Spring Training

Spring for me in the mountains these days is all about training in the ski mountaineering skill set. I have been a backcountry ski guide for a decade now, but this year the American Mountain Guide Association(AMGA) is making a move that essential turns them into the union for mountain guides in the United States. This summer they will be enlisting what they call "Scope of Practice" which essentially says if you want to be, or work for, an AMGA accredited outfitter, then you have to go through their programs and guides must have certain levels of AMGA training to guide certain terrain under certain roles. Part of this includes a basic skill set in ski mountaineering. I missed being grandfathered in as a "tenured guide" by two years as I started guiding in 2010 and the cut-off was 2008. As such, I have to train up and go through all the AMGA courses to comply. Despite the fact that I have no desire to guide mountaineering objectives I have to gain a basic skill set in the mountaineering craft. Luckily for me, I do value the skill set and am excited to learn it as the crossover to the kind of guiding I do every day is indeed applicable. I don't want to guide Everest or Denali, but the skills to do so are cool and I am enjoying learning them. I am not a climber. A long time ago I chose to buy a mountain bike over a rock climbing rack and the rest is history. I became a ski guide and a mountain bike guide and my little bit of rock climbing skills completely atrophied. Therefore, the training I have to do to get proficient in these early stages of the AMGA path are my most difficult skills to attain. So as I always have in my past, I train. The last two years I have gone all-in on training in these skills each spring during mountaineering season. The absolute best way I have done this is through mentorship with guides I know and trust. This weekend that meant joining up with my colleagues at Inspired Summit Adventures to enroll in their ski mountaineering camp. The four-day basecamp has been essential to my training as I will go sit for my AMGA Alpine Skills Course this summer. 

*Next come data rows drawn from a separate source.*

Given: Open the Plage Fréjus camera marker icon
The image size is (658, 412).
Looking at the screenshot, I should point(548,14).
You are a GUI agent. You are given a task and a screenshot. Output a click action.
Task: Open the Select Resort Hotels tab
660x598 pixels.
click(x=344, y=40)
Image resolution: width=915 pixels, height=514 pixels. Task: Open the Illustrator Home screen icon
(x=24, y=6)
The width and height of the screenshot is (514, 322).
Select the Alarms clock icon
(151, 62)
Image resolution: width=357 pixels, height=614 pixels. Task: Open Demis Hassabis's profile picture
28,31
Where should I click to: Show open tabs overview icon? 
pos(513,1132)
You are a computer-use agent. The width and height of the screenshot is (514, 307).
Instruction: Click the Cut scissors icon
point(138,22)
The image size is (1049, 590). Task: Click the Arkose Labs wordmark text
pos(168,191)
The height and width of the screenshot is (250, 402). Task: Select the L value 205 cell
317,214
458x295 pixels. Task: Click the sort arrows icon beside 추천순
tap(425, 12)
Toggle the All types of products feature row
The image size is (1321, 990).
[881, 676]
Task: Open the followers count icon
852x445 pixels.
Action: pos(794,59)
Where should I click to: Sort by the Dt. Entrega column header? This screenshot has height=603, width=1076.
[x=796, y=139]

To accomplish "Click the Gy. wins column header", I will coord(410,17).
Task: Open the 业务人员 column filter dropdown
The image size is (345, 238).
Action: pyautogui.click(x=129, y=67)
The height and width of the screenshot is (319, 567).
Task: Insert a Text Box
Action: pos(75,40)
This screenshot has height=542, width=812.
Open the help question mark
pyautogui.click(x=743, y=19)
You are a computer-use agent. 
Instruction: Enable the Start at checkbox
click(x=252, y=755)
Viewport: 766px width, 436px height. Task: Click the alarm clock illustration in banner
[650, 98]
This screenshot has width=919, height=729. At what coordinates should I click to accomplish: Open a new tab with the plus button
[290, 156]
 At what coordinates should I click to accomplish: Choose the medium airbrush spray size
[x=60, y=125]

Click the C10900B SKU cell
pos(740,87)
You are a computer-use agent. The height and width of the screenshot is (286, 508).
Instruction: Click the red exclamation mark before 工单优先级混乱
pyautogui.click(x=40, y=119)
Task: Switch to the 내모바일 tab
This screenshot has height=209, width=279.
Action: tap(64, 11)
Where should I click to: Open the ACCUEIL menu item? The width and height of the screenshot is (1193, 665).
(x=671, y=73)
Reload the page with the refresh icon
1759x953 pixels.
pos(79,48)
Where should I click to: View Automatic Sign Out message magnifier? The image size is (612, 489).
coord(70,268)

^We load up snowmobiles pulling toboggans with all the gear at the trailhead in the Uinta Mountains in Utah and throttle out into the hills. 

^Braptown USA

^The crew is looking out over the peaks we will be chasing objectives on in this picture above as we motor in to where we will set up basecamp. 


^This blue tent is my home for the long weekend. 

^Dig it in and make it as comfy as possible. Winter camping is another of these skill sets I am working on. Winter camping is never comfortable, but the better I get at it the more comfortable I am learning to make it. 

^In this picture above, we listen to Anna Keeling teach us up on some anchoring skills. I work with Anna at Monument Snowcat Skiing and have known of her via reputation for much longer. Anna is a legend in the guide world. When I saw her at the Monument season opener party I immediately went over to introduce myself and proceeded to totally fan boy her up. Thankfully, she took my enthusiasm well and like a true mentor allowed me to pick her brain every time we worked together. When I heard she would be the technical director of this camp I was so pumped. Any chance I get to soak up knowledge and wisdom from a legend like Anna I dive in headfirst. I am grateful to have many great mentors in this process. 

^We go out into the terrain to apply the skills as well. It is one thing to learn techniques. It is another to walk the miles of application. 

^Little climber, big mountains. Awe inspiring terrain all weekend indeed. The Uintas are a special place. 

^Inspired Summit guide, Joel, teaching us up and showing us how to walk the miles and climb the vert. 

^Tyler is stoked!

^Onward, upward.

^Ridgeline selfie stoke!

^Sunset light on one of our objectives we skied, the Mountaineers Couloir on Hayden Peak.  

^A fire in the sky sunset to cap off a stellar day. 

^A fire in the basecamp to warm up.

^Hanging out and talking shop in the communal dome tent. Shaun Raskin-Duetschlander, the owner of Inspired Summit Adventures, is standing and professing to us in this picture on the life and love of ski mountaineering. Shaun and her husband Weston have built a great business with Inspired Summit Adventures. I have known both of them a long time as we skied the professional telemark skiing circuit for many years together in our youth. Then we all entered the guide world at a similar time. They gave me one of my first job opportunities. Shaun and Weston are both also going through the AMGA path as well. They have been fantastic peers and mentors to me as we travel this path together. I can't say enough about the positive influence Shaun and Weston have been in my life from the professional to the personal. They've been invaluable colleagues and even better friends to me. 

^The weekend was grueling. I will not lie. Ski mountaineering is hard. Winter camping ensures uneasy rest at best. The motor out of the field always feels like relief to me. Ski mountaineering and the skills associated with it are difficult and humbling for me. Those are good things to feel in life I think. It means I am pushing my limits and skills to new levels. I think that is a worthy pursuit in any life and career. 

^Back home at my condo in Ogden, Utah drying out and trying to catch up on some rest. I have a few more weeks in Utah and then some rock climbing at Devil's Lake in Wisconsin to round out some more training for my Alpine Skills Course coming in June. The spring training continues. My development in this mountain man career continues. I don't think it ever really ends, and it shouldn't. Always learning, always improving, and always training, this spring... and forever.